Marvin Gardens has been largely forgotten, despite being a spectacularly filmed movie with the star power of Jack Nicholson. One of the reasons is that Nicholson was largely wasted in a non-Nicholson role as a soft-spoken nerd. Although he did OK in the role, there are times when you really wish he would show some of his usual spark. If you know your way around films, you are probably thinking that it would have worked out much better if Bruce Dern had played the shy, socially awkward scholar and Nicholson had played the free-wheeling dreamer. Well, you're quite astute if you made that observation, because that is exactly how the film was originally cast. Nicholson and Dern switched roles just before shooting started!

Overall, Marvin Gardens is a noble, if not totally successful, effort at creating a big-budget American movie in the European fashion, concentrating on character development rather than action. In fact some scenes further neither the plot not the development of the characters, but just seem to be there to create atmosphere. Not only is the point of those scenes utterly baffling, but at various times scenes seem to jump from one to another without clear transitions, so you have to fill in a lot with your imagination. Tres Euro!

Although I liked the film, I don't especially recommend it except for the marvelous visuals. If you're really a film buff, you'll have to rent the DVD just because it is a marvelous transfer of Kovacs' photography. If your tastes are mainstream, you'll find the film talky and disjointed and boring.  I enjoyed the total package, flaws and all, and consider it to be somewhere between a highly-flawed masterpiece and a noble failure, both of which are OK by me.

DVD info from Amazon.

  • Widescreen letterboxed, 1.85:1, enhanced for 16x9 screens. (The other side is a 4:3 "standard" version.)

  • No features of significance.


Maybe she wasn't a great actress, but Julia Ann Robinson sure looked great with her top off in a squirt gun scene!

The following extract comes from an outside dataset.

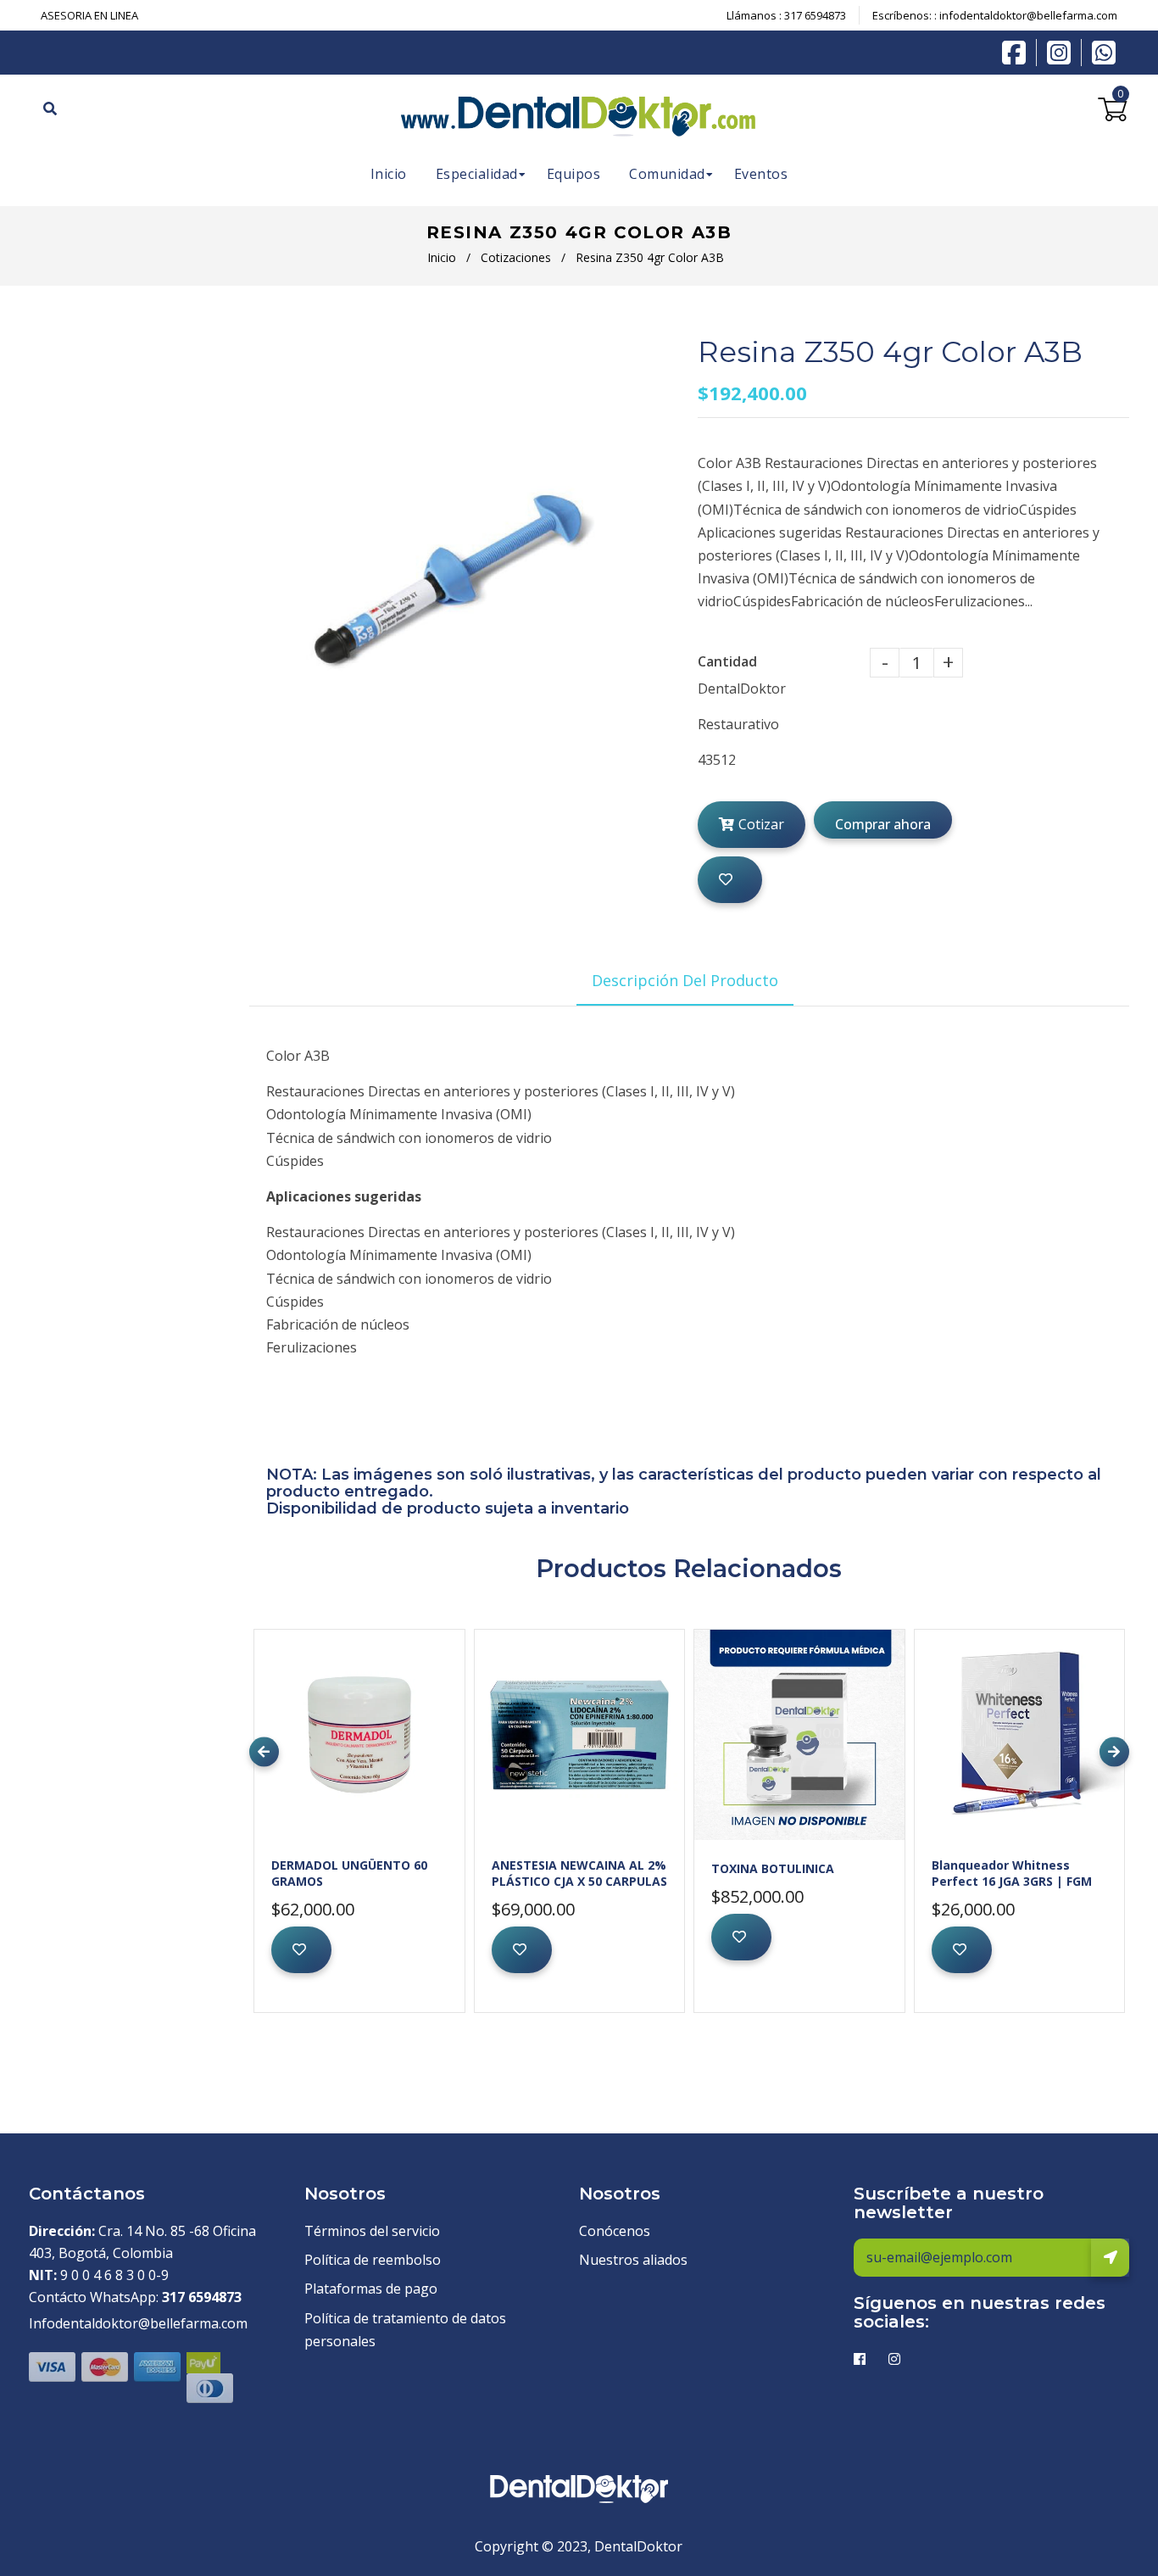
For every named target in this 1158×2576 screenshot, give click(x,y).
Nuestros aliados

The other nudity in the film featured the very ample chest of 40-year-old Ellen Burstyn. Of course, there really aren't any nudes of Burstyn as a young woman. Burstyn, who won one Oscar and was nominated for four others, never made a movie at all until she was 37. She worked as a model, and then as one of the high-kicking Rockette-cum-Busby-Berkley hoofers called the June Taylor Dancers. You probably remember them from the famous overhead cam shots on the old Jackie Gleason variety programs. After her June Taylor years, she worked as a stage actress for a decade or so, with an occasional TV guest appearance until she caught a break and Peter Bogdanovich cast her in The Last Picture Show.

The Critics Vote

  • Maltin 3.5/4.

The People Vote ...

  • With their votes ... IMDB summary: IMDb voters score it 6.3. This is the type of movie more popular with critics than mainstream moviegoers.
My guideline: A means the movie is so good it will appeal to you even if you hate the genre. B means the movie is not good enough to win you over if you hate the genre, but is good enough to do so if you have an open mind about this type of film. C means it will only appeal to genre addicts, and has no crossover appeal. D means you'll hate it even if you like the genre. E means that you'll hate it even if you love the genre. F means that the film is not only unappealing across-the-board, but technically inept as well.

Based on this description, this film is a C, but a spectacularly photographed one.